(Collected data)
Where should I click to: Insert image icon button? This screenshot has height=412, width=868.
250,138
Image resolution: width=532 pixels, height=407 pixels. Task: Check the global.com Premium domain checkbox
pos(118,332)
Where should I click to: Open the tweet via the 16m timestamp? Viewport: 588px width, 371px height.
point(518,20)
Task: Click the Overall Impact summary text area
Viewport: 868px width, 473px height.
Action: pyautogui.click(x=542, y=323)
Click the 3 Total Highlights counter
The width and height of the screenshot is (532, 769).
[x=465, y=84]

--

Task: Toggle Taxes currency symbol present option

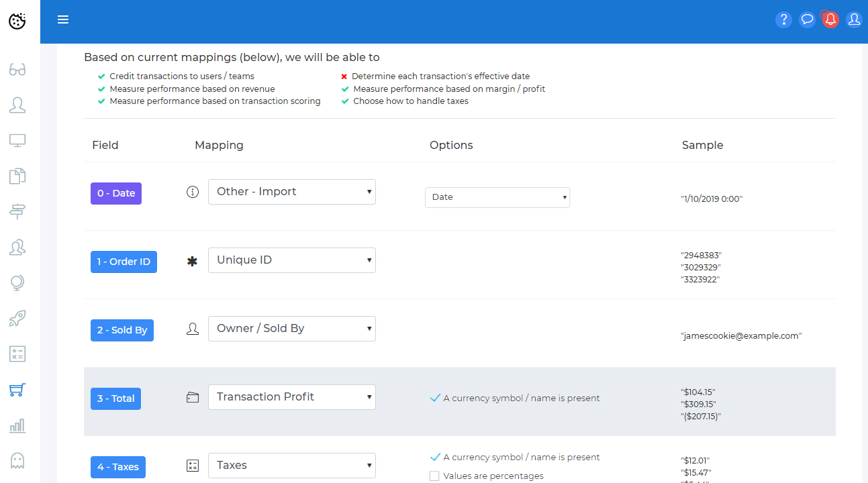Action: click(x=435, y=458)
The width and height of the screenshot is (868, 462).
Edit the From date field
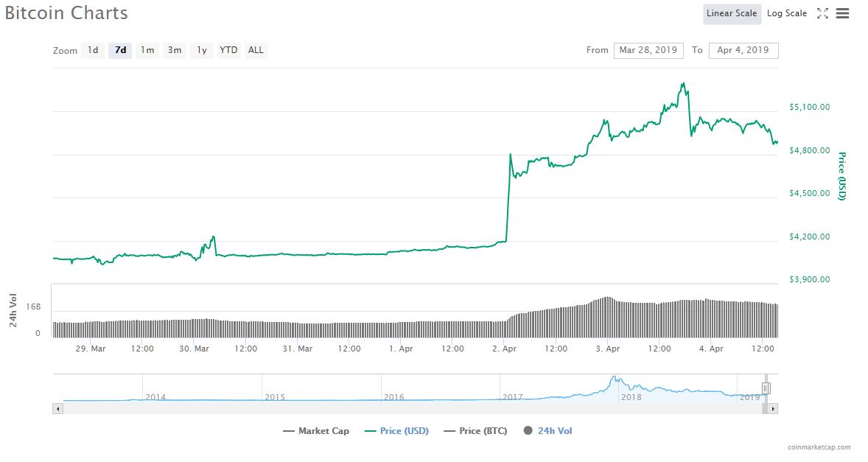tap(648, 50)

--

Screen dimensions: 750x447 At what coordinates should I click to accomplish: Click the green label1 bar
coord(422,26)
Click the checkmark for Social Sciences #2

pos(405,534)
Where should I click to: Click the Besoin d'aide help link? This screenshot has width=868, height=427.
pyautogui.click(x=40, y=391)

» **Try it**
Set down only the lines above that fall between the line holding "Where should I click to: Insert" and the line holding "Task: Click the", inclusive, keeping each exact.

» **Answer section**
Where should I click to: Insert image icon button? This screenshot has height=412, width=868.
250,138
Image resolution: width=532 pixels, height=407 pixels. Task: Check the global.com Premium domain checkbox
pos(118,332)
Where should I click to: Open the tweet via the 16m timestamp? Viewport: 588px width, 371px height.
point(518,20)
Task: Click the Overall Impact summary text area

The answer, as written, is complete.